**TEXT EXCERPT**
== Segment start ==
Educating Teachers About Adoption
In the previous post, I suggested that parents be careful not to turn their children into poster children for adoption. Another article from Adoptive Families,written by Lois Gilman, offers excellent tips for being proactive with your child’s teacher regarding lessons that focus on heredity, ethnic origin or genetics – assignments that require children “to come up with information that is missing, incomplete, or quite different from their peers.”
In my experience, such assignments almost always involve an oral presentation for the class, which means that children may be forced to disclose details that they’d rather keep private.
Schedule a conference
Gilman recommends scheduling a parent-teacher conference early in the school year to discuss “potentially problematic assignments.” Keep in mind that the teacher isn’t out to get your child and she probably hasn’t even considered the potential pitfalls of her lesson.
You can help the teacher understand that adoption is one of many family configurations for which a genealogy assignment may cause a child grief. Foster kids, children of divorce and those living with step parents or grandparents may experience similar difficulties. The traditional nuclear family is, practically speaking, a thing of the past. Teachers know this in their heads; it’s all a matter of helping their curriculum catch up with their head knowledge.
In her article, Gilman suggests ways that common assignments can be adapted:
Genetics: Investigate inherited traits among any biologically related group – friends, neighbors, extended family members.
Autobiographies: Axe the time-frames and allow children the option of writing about memorable days, rituals, things their parents have told them about themselves, etc.
My 7th grade son is working on an autobiography in his writing class. The students are doing an A-to-Z autobiography, where each letter of the alphabet represents one facet of their life or personality. This assignment offers a great deal of flexibility and encourages the students to express themselves creatively.
== Segment end ==
**PROVIDED RECORDS**
== Segment start ==
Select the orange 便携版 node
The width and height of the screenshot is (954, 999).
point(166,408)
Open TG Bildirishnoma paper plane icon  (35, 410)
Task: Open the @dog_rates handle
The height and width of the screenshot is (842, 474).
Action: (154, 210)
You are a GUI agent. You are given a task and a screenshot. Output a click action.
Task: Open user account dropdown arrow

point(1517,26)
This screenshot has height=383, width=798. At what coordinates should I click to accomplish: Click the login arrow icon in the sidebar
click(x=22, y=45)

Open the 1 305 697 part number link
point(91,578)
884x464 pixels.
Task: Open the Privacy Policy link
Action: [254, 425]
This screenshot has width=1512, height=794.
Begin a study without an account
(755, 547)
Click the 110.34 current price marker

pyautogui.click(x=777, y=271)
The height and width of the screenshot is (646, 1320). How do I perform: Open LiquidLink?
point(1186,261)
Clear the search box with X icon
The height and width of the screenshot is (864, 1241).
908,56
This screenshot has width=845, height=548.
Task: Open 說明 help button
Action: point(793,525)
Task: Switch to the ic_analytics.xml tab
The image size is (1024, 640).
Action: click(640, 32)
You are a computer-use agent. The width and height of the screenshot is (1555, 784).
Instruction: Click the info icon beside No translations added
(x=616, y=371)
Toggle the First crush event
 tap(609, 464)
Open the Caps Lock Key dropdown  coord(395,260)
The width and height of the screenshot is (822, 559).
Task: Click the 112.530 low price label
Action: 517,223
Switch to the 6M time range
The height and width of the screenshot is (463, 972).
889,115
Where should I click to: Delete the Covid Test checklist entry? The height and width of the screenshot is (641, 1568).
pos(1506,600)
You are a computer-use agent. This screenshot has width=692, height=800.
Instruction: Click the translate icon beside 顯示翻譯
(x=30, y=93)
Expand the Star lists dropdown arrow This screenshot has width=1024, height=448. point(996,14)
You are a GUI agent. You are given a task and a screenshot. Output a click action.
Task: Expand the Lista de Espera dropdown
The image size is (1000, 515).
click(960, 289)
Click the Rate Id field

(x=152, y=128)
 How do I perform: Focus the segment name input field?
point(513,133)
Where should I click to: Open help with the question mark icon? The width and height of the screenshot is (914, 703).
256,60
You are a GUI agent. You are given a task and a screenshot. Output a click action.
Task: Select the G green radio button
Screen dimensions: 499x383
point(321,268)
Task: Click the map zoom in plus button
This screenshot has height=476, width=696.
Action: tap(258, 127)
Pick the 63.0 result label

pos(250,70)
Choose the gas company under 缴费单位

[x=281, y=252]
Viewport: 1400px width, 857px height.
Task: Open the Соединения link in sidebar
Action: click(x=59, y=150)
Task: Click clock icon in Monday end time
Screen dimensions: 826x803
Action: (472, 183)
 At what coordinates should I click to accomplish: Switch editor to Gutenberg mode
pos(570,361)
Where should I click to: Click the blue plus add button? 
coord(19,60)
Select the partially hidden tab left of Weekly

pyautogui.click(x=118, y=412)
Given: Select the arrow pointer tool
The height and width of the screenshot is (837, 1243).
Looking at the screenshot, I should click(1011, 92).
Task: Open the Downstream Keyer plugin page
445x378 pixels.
== Segment end ==
Summarize the text above about educating teachers on adoption in three sentences.

An article by Lois Gilman in Adoptive Families gives tips for being proactive with a child's teacher about lessons on heredity, ethnic origin or genetics, and it recommends a parent-teacher conference early in the school year to discuss potentially problematic assignments. Parents can help the teacher understand that adoption is one of many family configurations, along with foster care, divorce and living with step parents or grandparents, for which a genealogy assignment may cause a child grief. Gilman suggests adapting common assignments, such as having students investigate inherited traits among any biologically related group and letting them write autobiographies without time-frames about memorable days, rituals or things their parents have told them.